Top of Data shown

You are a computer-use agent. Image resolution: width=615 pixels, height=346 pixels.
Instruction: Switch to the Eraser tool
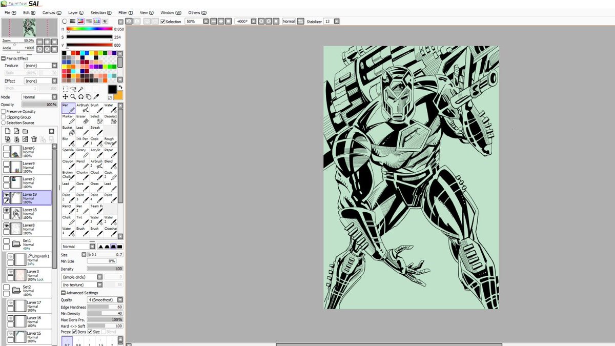coord(82,118)

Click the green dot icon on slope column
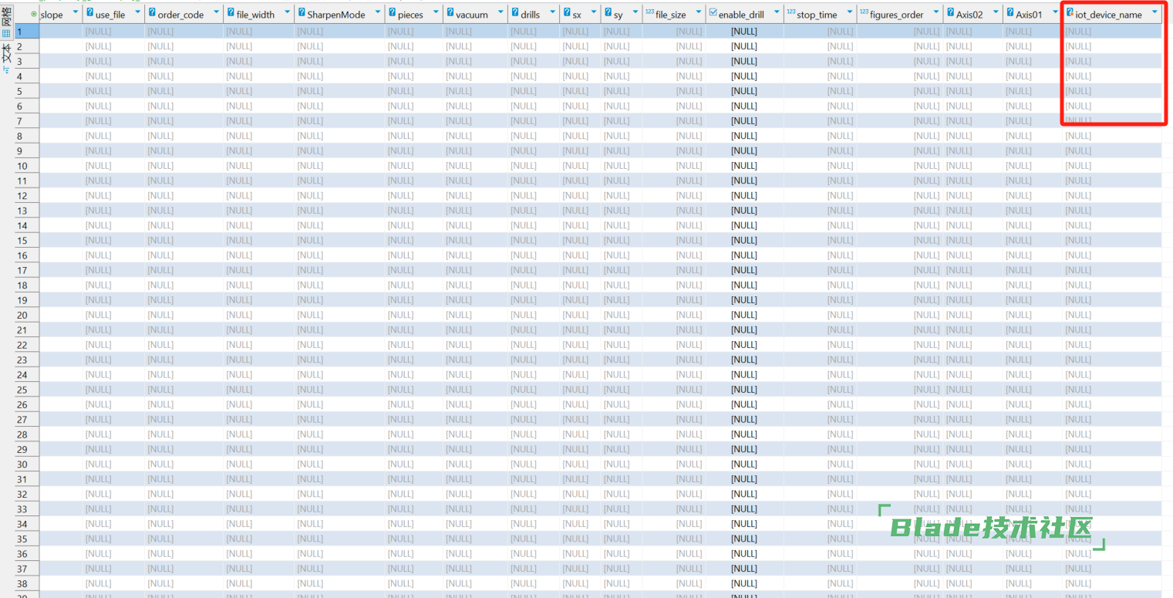click(34, 13)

Bottom of Data shown

### Exercise objective
When you copy the records above, keep every word exact and leave out the pictures they contain.

### Response area
You are a computer-use agent. Image resolution: width=615 pixels, height=346 pixels.
Instruction: Switch to the Eraser tool
coord(82,118)

Click the green dot icon on slope column
click(34, 13)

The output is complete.